To the Editor:
I am writing this letter to discuss the recent article written titled “Fung happy with poll, focuses on Cranston success.” After reading this article, one specific quote really stuck out to me:
“[Our message] has been about Cranston and all the successes we’ve had there…we’ve got the right recipe to turn things around in Rhode Island,” he said. “Fixing our finances, focusing on our residents, focusing on our small businesses.”
With recent talks about the upcoming city ordinance decision, which will change the zone layout of the corner of Warwick Avenue and Park Avenue to a complete zone 3 allowing a Cumberland Farms to be established there, makes one wonder how the above quote fits into the Mayor’s plan for this site.
This proposed change will be going into a neighborhood that is built around a small business lifestyle and a change of this magnitude would be directly affecting many small businesses.
Within walking distance of this location, there are two gas stations, three convenient stores and many other small businesses. The opening of a zone 3 type of business would have a significant negative impact on all of these businesses and have detrimental effects for a lot of hard working and taxpaying Cranstonians.

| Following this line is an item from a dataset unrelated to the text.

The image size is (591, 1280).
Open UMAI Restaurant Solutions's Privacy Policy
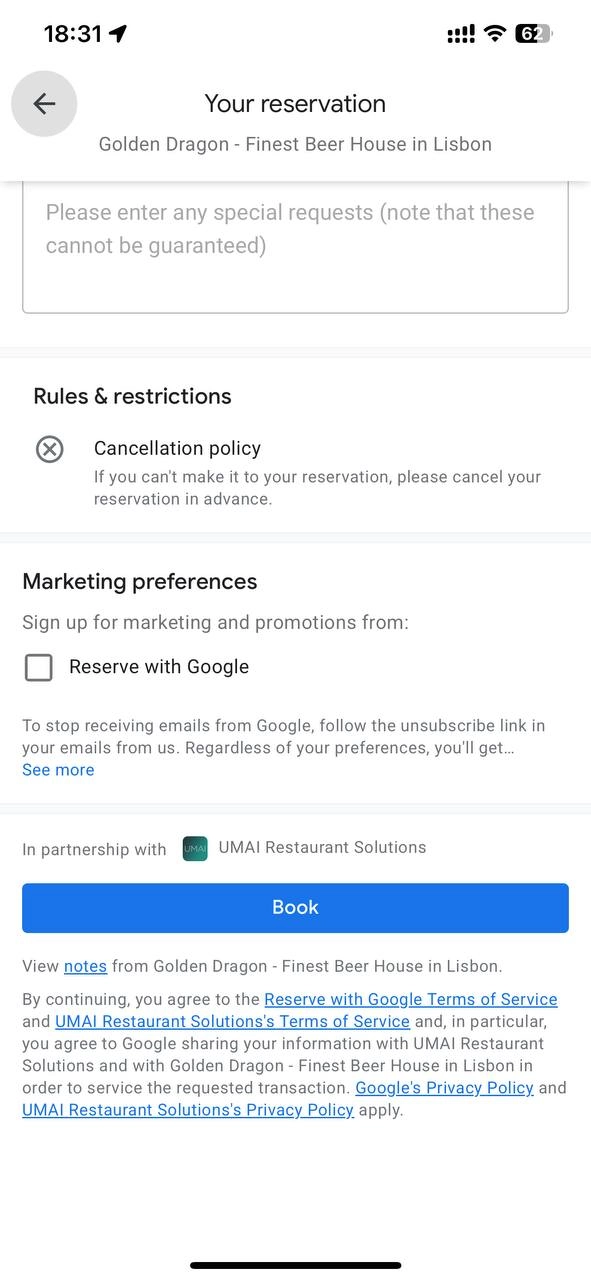click(x=188, y=1109)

For example, my mother has owned the gas station on 95 Warwick Avenue since 1995. As an immigrant to the United States and without an official degree, my mother and her former husband started this business with the few dollars that they had collected throughout their first jobs here.
Many years later, she is still running this business alone, as a single mom who has suffered tremendously and been through more than what is fathomable by most of us. A single mother, left with over a million dollars in debt from a gambling ex-husband, was forced to fight through the hard times alone and continue to work countless hours to support my brother and I, put us through school and provide for us in every capacity.
Today, over 10 years after her divorce, when her business is finally starting to generate a profit because she is not as suffocated with the debt that was forced upon her, there is an attempt to bring in a competing company that would definitely shut down her doors for good and destroy her years of hard work.
My mother and the other business owners in the neighborhood are people who came to this country with a dream and hope to succeed and create a better life for themselves and their families. We should be proud of them for the progress they have each made on their respective businesses and support them in their endeavors, not feed into big businesses bringing in $16 billion dollars of revenue a year.
Furthermore, stating the importance of focusing on our residents seems to not fit into this plan as well, when 40 homeowners will now be greatly affected by the building of this Cumberland Farms because of the drop in property value and loss of FHA/VA loan options, never mind the health risks their children will encounter, as well.
We are living in a time where the country is being divided based on the views of some against immigrants and their businesses. Let this be a prime example of what this country was built off of and how unification of immigrants and residents of a country this great can lead to a success of a community and nation.
Two years ago, we were in placed in a similar position; however our community came together and fought for the hard working individuals who own businesses and homes in the area. The council at the time felt compassion for them and stopped the ordinance from passing.
Today, I urge you, Mayor Fung, to listen to the community again and not fault them just because the owner of an underdeveloped property has failed to keep up with it and spend their time and energy to maintain a certain standard acceptable for the city, while the rest of the businesses have done so.